Begin at the line below that contains "Instruction: Open the Brushes menu" and write out every line from there to the end of the entries, exactly.

(Stored records)
======

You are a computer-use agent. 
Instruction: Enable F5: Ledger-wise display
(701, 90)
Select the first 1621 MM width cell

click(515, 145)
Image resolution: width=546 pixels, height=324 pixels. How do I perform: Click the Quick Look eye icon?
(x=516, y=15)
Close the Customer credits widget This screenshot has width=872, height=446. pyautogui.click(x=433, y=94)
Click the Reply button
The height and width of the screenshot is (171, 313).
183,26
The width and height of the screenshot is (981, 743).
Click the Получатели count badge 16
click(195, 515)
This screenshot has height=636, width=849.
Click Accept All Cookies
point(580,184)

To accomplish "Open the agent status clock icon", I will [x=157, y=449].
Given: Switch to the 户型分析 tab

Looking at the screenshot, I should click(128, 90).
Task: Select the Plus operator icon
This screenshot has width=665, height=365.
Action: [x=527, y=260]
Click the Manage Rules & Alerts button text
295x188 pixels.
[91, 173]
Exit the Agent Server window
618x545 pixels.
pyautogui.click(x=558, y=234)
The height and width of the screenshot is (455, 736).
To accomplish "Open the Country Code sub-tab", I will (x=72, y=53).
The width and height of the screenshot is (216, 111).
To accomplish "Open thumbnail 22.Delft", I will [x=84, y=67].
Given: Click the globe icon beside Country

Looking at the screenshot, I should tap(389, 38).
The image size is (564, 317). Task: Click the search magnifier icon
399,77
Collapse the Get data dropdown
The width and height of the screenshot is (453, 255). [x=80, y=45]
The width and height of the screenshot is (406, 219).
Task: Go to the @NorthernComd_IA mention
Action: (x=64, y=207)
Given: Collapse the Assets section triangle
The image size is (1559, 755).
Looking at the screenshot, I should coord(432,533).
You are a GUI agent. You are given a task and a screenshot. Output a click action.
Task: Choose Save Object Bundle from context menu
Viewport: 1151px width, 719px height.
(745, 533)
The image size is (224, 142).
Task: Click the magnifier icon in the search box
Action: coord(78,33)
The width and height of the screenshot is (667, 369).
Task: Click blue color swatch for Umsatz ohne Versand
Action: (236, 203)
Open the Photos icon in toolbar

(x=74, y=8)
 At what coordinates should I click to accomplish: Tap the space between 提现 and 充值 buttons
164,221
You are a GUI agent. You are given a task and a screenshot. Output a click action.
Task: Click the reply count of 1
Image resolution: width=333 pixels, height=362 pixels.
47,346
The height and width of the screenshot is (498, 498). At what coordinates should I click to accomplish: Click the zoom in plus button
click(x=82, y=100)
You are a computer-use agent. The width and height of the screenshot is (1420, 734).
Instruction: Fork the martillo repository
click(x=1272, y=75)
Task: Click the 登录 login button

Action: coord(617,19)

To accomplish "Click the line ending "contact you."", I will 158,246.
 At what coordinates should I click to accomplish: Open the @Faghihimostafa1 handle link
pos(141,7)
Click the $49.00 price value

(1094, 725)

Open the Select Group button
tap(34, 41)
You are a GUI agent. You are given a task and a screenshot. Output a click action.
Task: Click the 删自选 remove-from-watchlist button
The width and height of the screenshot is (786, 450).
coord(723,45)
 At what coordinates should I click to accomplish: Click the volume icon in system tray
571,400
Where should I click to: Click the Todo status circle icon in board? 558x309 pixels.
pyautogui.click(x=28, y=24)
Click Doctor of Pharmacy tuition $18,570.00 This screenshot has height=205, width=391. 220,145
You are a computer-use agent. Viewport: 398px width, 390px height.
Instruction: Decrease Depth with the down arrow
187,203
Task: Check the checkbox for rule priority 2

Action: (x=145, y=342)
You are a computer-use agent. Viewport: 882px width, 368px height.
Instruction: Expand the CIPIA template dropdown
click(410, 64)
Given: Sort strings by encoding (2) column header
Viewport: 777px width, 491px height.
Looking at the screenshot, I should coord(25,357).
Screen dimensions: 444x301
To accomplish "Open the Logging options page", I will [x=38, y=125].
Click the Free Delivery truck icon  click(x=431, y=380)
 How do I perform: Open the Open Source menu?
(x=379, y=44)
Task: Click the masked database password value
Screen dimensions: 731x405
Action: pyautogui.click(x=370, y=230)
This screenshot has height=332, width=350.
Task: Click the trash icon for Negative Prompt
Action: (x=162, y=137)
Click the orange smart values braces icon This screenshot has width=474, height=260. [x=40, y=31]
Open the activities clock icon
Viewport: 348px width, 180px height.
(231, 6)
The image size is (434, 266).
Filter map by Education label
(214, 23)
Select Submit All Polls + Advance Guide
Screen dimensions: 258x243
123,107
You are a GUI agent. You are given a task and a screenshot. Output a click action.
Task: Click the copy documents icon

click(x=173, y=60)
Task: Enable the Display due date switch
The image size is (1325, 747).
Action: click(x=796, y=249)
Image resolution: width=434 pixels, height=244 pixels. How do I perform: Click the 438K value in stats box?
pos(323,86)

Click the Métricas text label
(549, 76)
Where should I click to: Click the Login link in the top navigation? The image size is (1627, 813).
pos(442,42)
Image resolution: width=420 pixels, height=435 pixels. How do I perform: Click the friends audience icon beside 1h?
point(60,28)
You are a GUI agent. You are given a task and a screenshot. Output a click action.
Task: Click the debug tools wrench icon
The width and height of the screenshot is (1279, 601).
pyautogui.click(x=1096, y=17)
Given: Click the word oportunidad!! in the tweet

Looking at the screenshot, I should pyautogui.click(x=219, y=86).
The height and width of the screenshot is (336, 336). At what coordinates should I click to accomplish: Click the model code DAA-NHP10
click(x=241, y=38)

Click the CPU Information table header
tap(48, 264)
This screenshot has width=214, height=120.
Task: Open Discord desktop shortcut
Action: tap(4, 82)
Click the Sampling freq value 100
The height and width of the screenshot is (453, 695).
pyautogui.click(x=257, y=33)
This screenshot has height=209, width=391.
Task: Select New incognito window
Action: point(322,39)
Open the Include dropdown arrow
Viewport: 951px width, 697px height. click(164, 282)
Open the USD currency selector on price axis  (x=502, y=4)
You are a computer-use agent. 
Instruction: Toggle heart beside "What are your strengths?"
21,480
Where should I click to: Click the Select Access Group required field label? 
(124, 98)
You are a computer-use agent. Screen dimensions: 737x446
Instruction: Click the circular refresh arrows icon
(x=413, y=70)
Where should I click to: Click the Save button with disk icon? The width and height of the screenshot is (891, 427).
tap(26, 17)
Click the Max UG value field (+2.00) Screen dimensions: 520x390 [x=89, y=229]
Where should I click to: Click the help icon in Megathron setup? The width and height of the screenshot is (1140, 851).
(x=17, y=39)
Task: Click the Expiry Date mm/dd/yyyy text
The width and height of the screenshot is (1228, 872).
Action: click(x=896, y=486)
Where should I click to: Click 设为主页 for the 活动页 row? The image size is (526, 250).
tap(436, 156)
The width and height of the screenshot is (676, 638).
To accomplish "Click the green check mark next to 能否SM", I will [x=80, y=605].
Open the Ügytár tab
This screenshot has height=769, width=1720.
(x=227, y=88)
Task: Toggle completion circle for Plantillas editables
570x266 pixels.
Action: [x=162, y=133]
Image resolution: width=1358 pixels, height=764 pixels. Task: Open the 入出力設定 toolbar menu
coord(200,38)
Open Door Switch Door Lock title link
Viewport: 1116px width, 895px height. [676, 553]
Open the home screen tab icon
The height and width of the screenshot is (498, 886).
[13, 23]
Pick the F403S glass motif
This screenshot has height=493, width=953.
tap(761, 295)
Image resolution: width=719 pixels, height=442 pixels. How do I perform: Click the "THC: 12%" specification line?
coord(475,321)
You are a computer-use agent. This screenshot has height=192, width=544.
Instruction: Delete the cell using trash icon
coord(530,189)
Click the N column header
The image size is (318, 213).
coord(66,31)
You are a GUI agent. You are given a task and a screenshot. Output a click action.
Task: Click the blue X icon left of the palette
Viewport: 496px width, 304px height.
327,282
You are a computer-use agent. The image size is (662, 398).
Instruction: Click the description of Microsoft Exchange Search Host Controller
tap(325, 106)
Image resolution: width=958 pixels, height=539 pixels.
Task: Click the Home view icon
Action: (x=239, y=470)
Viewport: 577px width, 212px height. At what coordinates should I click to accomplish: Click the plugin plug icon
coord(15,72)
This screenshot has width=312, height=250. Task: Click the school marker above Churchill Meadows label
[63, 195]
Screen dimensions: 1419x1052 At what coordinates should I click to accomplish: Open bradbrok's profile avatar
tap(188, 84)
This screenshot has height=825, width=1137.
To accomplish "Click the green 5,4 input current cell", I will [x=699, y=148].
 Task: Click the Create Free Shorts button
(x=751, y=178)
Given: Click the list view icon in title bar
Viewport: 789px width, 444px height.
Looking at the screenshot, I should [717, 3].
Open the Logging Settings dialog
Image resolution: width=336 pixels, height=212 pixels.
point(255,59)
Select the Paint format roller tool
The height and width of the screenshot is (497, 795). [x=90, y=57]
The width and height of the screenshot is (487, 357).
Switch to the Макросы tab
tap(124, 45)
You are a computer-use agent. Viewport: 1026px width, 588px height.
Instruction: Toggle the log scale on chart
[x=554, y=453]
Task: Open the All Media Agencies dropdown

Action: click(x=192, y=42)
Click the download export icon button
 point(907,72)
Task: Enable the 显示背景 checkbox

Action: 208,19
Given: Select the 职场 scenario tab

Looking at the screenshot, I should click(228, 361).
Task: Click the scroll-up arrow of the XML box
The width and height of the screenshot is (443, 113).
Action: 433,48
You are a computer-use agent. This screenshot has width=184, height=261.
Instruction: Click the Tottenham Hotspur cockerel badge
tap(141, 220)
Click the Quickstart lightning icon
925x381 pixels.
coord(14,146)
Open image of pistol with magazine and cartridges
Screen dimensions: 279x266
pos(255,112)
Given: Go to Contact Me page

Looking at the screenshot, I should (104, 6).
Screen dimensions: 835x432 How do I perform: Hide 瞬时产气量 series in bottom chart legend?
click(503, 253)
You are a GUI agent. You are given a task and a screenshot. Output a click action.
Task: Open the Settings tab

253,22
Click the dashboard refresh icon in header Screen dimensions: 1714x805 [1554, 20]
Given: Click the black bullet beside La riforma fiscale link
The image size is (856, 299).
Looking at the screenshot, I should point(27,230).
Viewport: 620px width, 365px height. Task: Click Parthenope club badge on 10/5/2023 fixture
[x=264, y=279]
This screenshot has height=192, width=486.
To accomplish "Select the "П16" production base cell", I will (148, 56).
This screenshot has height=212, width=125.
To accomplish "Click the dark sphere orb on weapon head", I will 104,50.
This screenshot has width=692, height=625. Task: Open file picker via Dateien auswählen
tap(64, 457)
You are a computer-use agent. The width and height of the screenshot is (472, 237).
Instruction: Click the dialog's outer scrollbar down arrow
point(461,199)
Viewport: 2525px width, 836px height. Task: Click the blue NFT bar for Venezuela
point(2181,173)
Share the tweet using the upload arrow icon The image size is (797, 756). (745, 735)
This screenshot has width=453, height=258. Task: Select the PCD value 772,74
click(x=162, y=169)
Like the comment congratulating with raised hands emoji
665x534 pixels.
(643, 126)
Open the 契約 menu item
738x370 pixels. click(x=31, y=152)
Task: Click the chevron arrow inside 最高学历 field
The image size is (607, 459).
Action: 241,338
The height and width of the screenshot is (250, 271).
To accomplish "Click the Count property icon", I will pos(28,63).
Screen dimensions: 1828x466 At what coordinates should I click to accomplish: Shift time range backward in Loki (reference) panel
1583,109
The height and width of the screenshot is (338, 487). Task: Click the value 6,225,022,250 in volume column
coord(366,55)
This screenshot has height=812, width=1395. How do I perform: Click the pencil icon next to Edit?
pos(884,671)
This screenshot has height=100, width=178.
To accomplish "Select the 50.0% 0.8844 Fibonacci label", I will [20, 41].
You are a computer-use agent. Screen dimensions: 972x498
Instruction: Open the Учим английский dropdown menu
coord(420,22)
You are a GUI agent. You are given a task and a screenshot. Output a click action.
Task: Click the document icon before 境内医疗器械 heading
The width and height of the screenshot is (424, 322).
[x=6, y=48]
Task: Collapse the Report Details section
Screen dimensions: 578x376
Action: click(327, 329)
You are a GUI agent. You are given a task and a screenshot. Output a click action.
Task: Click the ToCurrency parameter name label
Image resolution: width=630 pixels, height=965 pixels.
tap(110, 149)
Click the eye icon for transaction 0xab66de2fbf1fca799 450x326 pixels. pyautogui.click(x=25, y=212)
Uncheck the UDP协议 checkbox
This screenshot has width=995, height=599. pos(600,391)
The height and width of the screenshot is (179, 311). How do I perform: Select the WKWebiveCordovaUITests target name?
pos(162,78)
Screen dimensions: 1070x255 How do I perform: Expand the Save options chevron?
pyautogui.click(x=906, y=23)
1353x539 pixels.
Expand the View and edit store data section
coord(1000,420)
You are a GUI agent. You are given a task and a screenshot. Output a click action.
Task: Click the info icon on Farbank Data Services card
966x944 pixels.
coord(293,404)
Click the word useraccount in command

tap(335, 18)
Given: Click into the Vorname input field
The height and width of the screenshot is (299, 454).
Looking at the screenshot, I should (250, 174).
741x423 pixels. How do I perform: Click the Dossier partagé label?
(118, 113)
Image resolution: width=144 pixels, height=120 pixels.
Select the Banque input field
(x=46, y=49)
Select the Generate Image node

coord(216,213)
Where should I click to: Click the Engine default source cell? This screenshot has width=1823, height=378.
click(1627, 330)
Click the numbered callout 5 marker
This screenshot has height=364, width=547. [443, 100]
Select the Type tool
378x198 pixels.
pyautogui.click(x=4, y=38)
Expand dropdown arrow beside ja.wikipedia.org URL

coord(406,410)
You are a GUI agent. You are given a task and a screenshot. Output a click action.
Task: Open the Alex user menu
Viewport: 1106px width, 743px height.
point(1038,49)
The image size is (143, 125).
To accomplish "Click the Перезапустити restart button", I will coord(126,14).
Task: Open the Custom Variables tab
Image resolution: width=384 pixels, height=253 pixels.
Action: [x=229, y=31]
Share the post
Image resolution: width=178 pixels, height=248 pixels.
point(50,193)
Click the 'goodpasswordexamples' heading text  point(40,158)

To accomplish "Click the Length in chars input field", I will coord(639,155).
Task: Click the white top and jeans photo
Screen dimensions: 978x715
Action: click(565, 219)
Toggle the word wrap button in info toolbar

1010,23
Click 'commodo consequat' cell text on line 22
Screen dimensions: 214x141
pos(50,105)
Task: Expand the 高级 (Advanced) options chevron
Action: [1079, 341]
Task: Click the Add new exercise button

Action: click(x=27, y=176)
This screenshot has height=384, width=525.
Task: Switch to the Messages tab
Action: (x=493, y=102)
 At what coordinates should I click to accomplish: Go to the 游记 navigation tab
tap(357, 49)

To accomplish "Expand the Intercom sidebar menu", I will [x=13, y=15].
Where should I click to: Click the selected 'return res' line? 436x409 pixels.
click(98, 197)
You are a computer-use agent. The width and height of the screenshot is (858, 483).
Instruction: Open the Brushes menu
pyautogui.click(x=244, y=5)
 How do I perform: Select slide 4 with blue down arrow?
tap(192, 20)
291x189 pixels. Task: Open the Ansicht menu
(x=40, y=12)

======

# ANSWER SECTION:
Instruction: Open the Brushes menu
pyautogui.click(x=244, y=5)
 How do I perform: Select slide 4 with blue down arrow?
tap(192, 20)
291x189 pixels. Task: Open the Ansicht menu
(x=40, y=12)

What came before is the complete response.